Processing Open Source Data Stored on OSS with MaxCompute

Creating an External Table to Bind OSS External Data

DROP TABLE [IF EXISTS] <external_table>;CREATE EXTERNAL TABLE [IF NOT EXISTS] <external_table>
(<column schemas>)
[PARTITIONED BY (partition column schemas)]
[ROW FORMAT SERDE '<serde class>']
STORED AS <file format>
LOCATION 'oss://${accessKeyId}:${accessKeySecret}@${endpoint}/${bucket}/${userPath}/'
  1. The STORED AS keyword instead of STORED BY used by a common unstructured external table is used in the statement.
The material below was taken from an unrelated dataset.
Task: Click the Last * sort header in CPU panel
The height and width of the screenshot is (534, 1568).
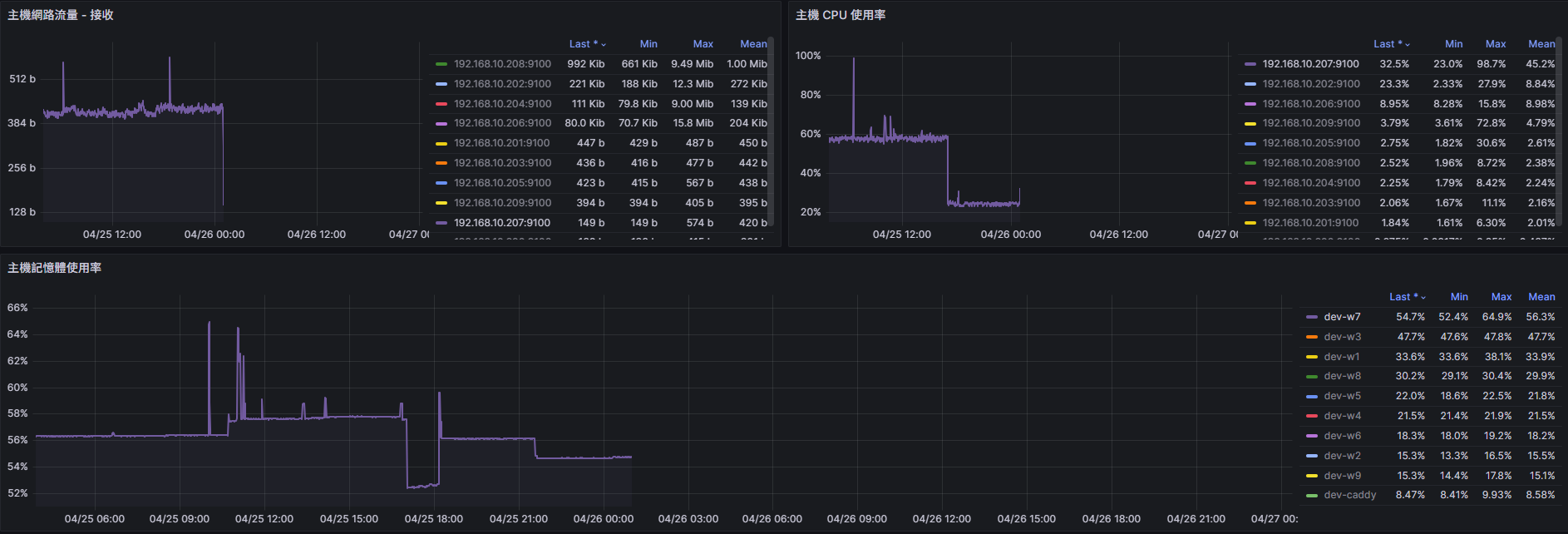Action: pyautogui.click(x=1391, y=44)
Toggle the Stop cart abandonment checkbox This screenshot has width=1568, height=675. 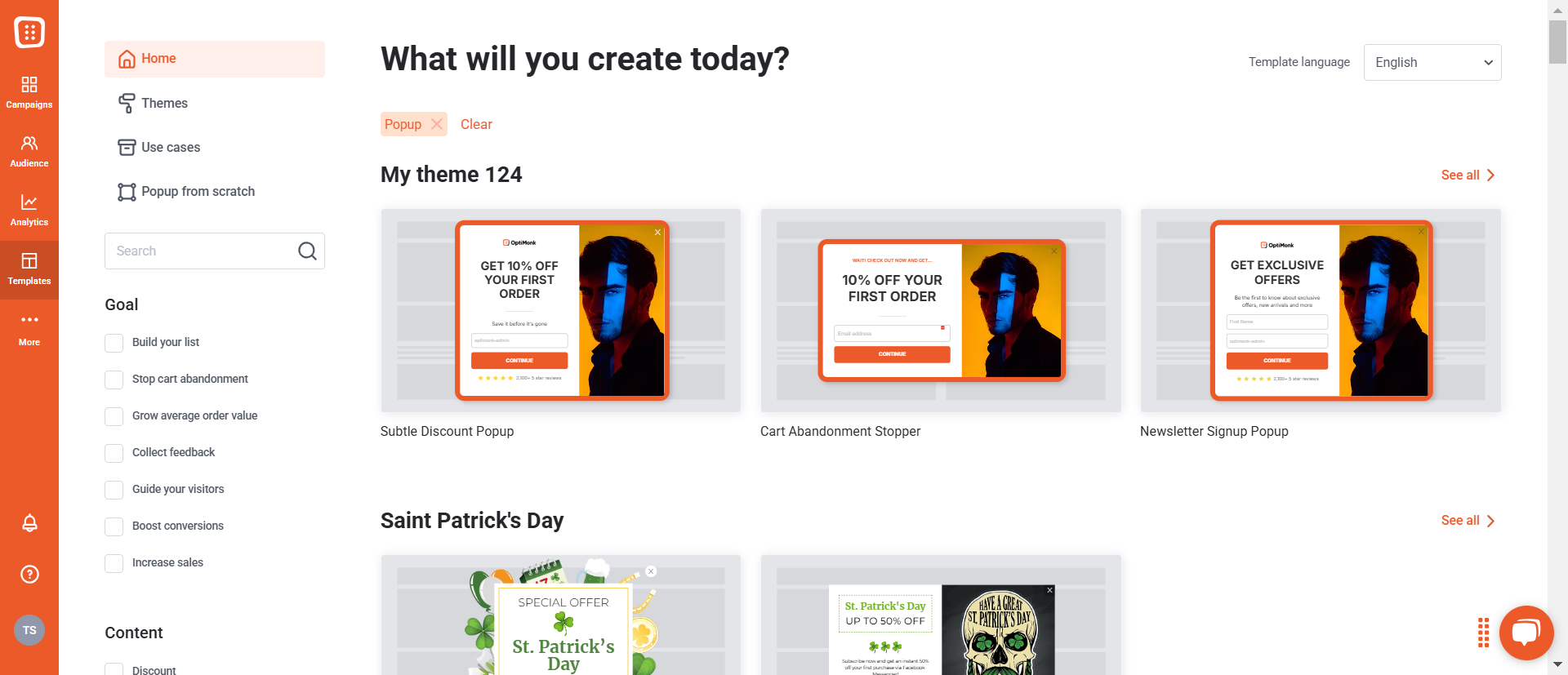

This is a unique implementation for reading open source data.
  2. The <column schemas> of the external table must match the schema of data stored on OSS.
  3. The ROW FORMAT SERDE parameter is optional and needs to be used only for special formats such as TEXTFILE.
  4. The STORED AS parameter is followed by file format names such as ORC, PARQUET, RCFILE, SEQUENCEFILE, and TEXTFILE.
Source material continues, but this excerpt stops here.